Come back they did not, however. In vain did Elsa keep her eyes on the clock and her hopes high. When nine o'clock struck and the table beneath her desk was still vacant she burst into tears, gave a Magyar from Second Avenue eight dollars and sixty cents change out of a five-dollar bill (the Magyar hasn't been seen since), and rushed forth from the place with her apron over her head, finding refuge on a bench of Our Square, where she sat openly wailing until Terry the Cop led her home.

“Will they never come back to their little table, do you think?” miserably inquired. Polyglot Elsa of the Little Red Doctor several evenings later, gazing with blurred eyes down upon the stolidly opposing armies of chessmen in their brave array.

The Little Red Doctor shook a dubious head. “That's a bad mess,” he said.

“But they have nothing else but themselves!” cried the girl. “So sad it is. Perhaps,” she added with timid hopefulness, “you could make a peace again between them.”

“I've tried. The only peacemaker strong enough to bring them together, I'm afraid, is my old friend Death.”

Jonathan almost wholly disappeared from Our Square after the rupture. Not so David. He was much in evidence. Usually he whistled as he walked with a lightsome and swaggering step to show that he hadn't a care in the world.

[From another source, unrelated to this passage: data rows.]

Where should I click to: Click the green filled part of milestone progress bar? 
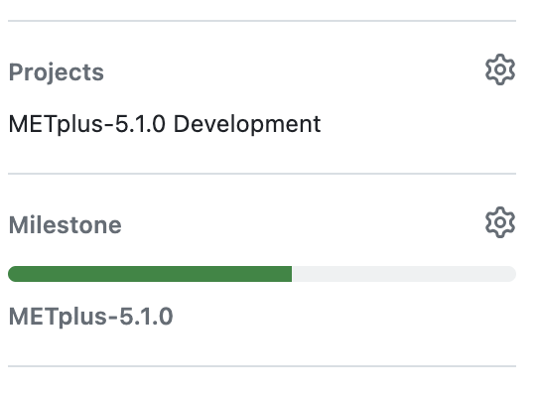tap(150, 274)
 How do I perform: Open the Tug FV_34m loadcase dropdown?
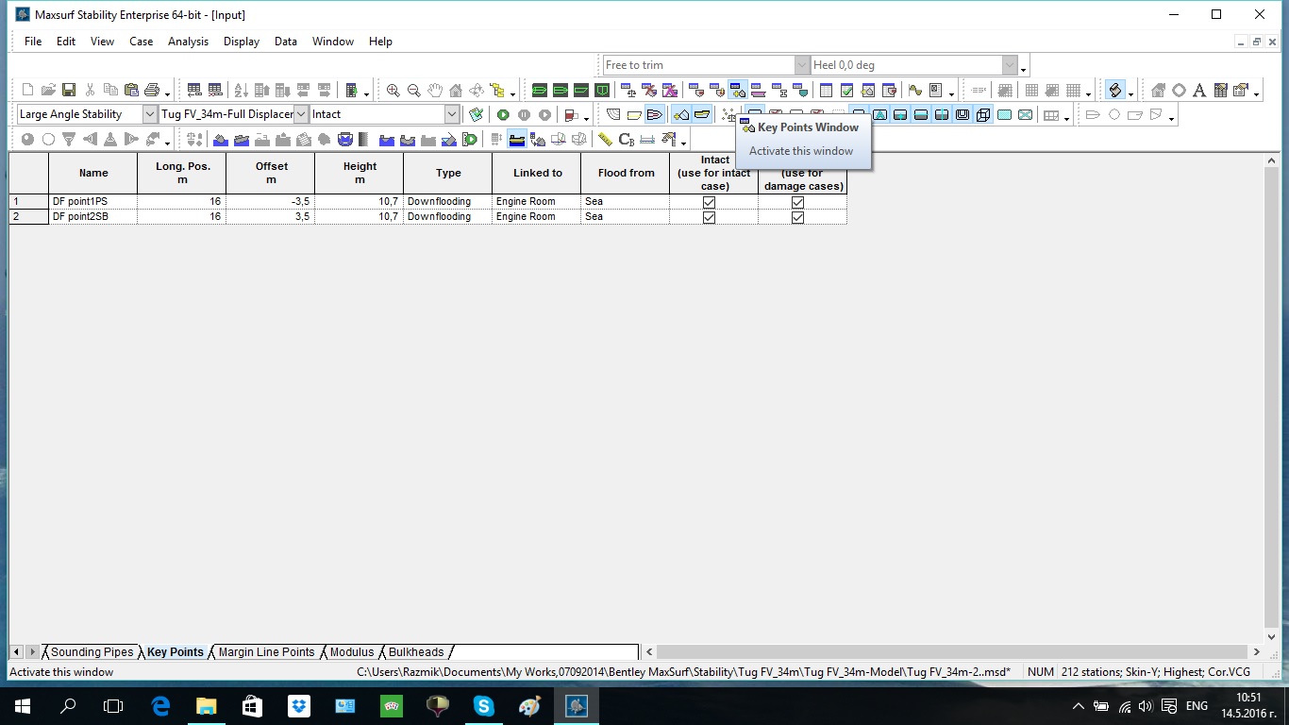(301, 114)
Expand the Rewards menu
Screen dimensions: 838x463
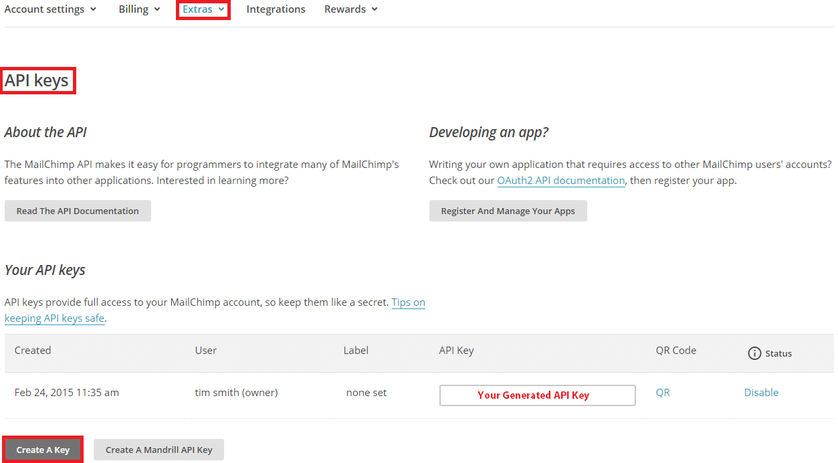[350, 9]
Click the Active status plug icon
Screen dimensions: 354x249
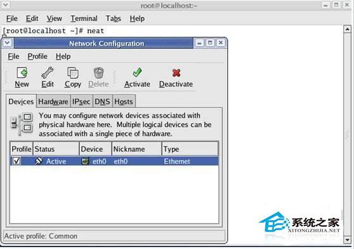(x=39, y=161)
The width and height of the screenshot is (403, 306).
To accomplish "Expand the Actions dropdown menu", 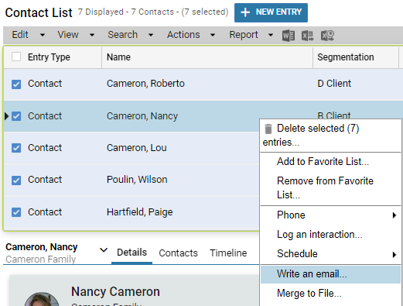I will 191,35.
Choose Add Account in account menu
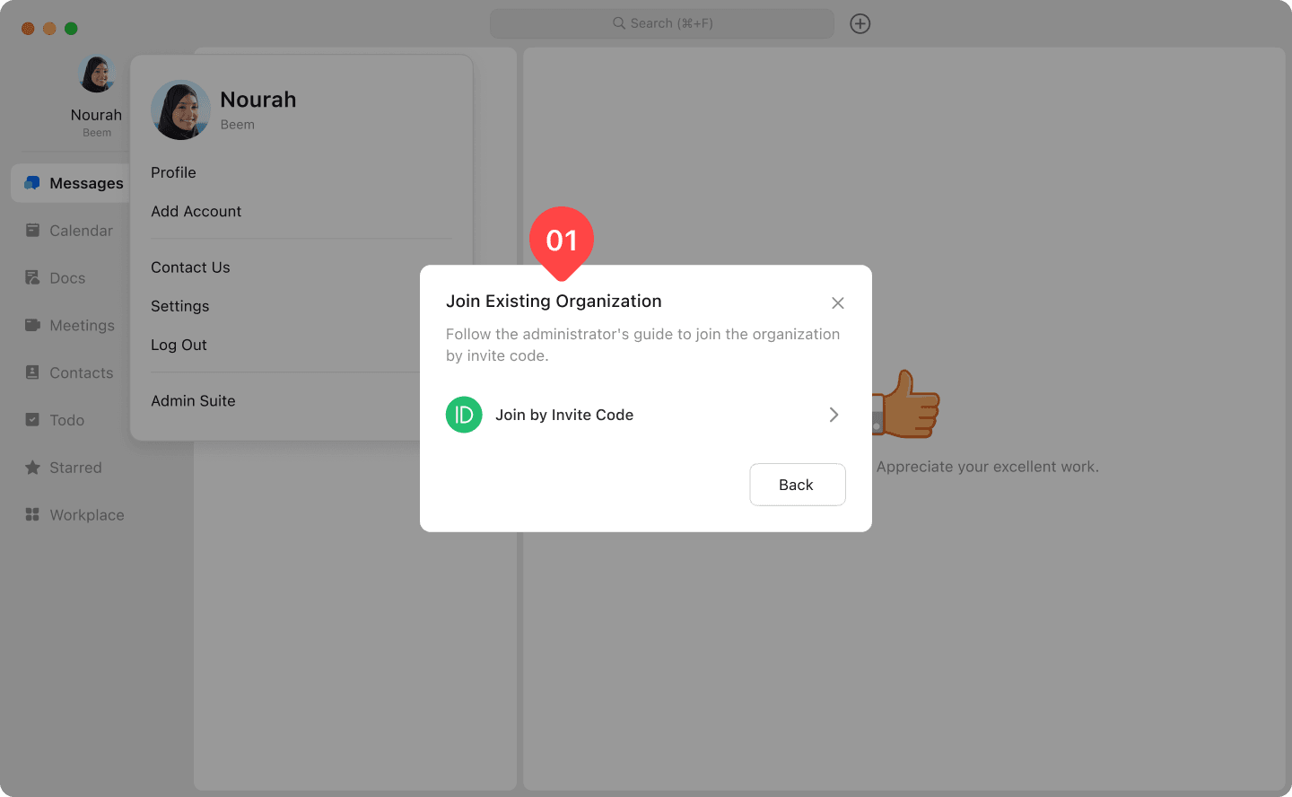This screenshot has width=1292, height=797. pos(196,211)
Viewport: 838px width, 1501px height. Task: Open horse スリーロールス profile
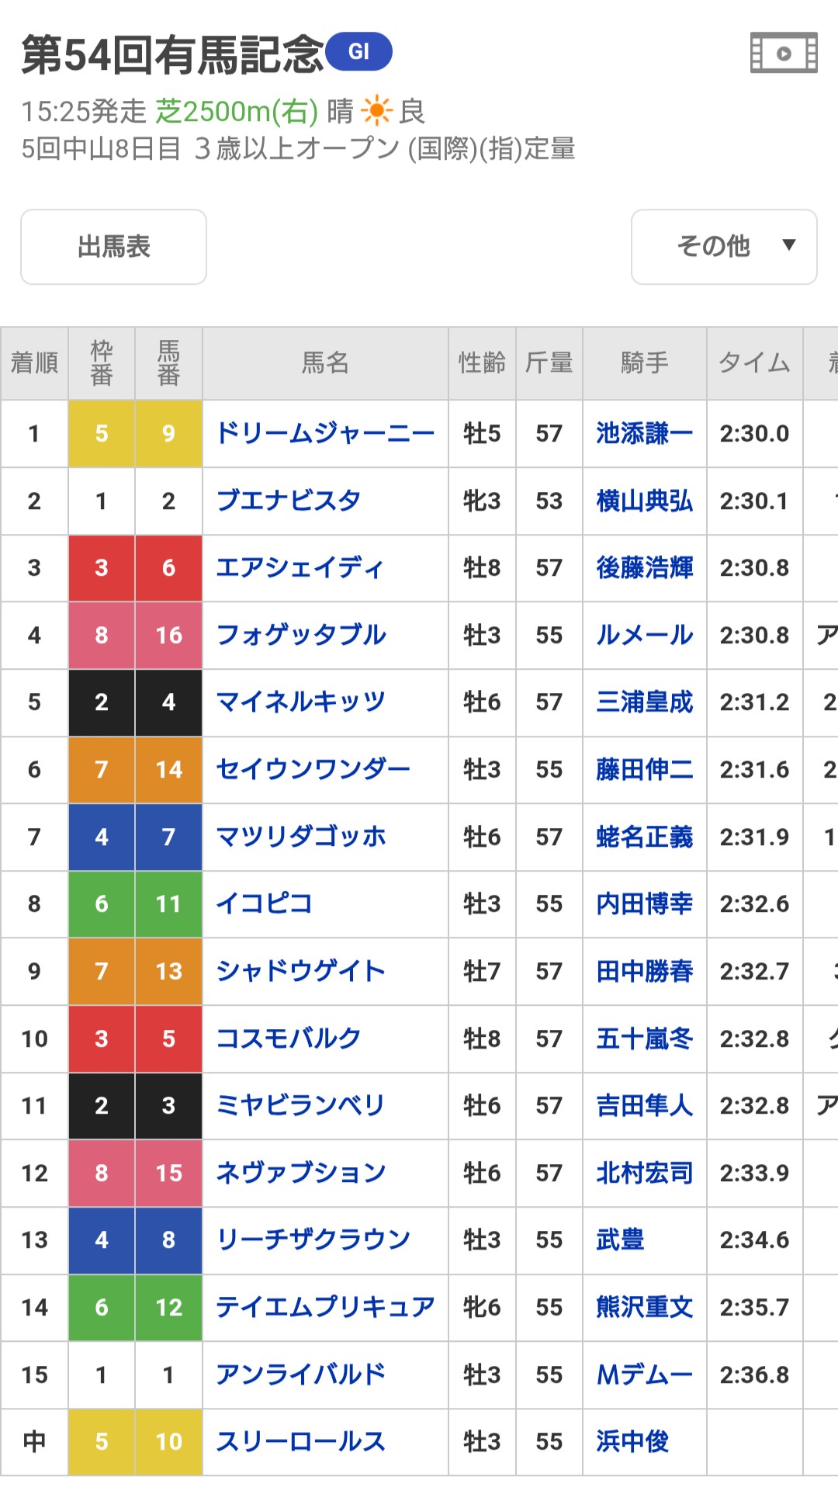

But when you got near him you saw the hollows under his eyes. Pride carried him even into Thomsen's, and almost to the vacant table in the corner. Not quite. For thereon stood the little wood soldiers, sturdy and stanch, and above them leaned Elsa, smiling welcome to him—and hope. David, the irreconcilable, stopped short, dropped into the nearest chair, turned his back upon that haunted corner, and ordered his favorite refreshment in a voice so cheerful that it almost chirped. Halfway through his carafon, having caught Elsa's gaze, melancholy, accusing, and imploring, he swore, choked over his vin ordinaire, and retreated in bad order to the shelter of the outer darkness without paying his check.

How long he wandered about Our Square I cannot say. He was there when I crossed to Thomsen's at nine o'clock. He was there when I peered out at ten. He was still there when I returned home at eleven-fifteen.

So was Jonathan. The reason why we of the Square had not seen him of late was that he had chosen for his promenade an hour when he would be unlikely to encounter any of us. This time he met David. They passed each other within a foot. Jonathan was profoundly absorbed in the condition of a tree trunk which he had passed without interest some thousands of times. David studied the constellation Orion with a concentrated attention quite creditable in one so new to a passion for astronomy. I sat down on a bench and gave vent to my feelings. Said Terry the Cop to me, approaching solicitously:—

“Are ye laughing, dominie, or choking to death?”

“I am laughing, Terry,” I said.

“And why are ye laughing, dominie?”

“I am laughing, Terry,” I informed him, “because it is better to laugh than to do a certain other thing.” And I declined, with proper dignity, his well-meant but ill-informed offer to escort me home.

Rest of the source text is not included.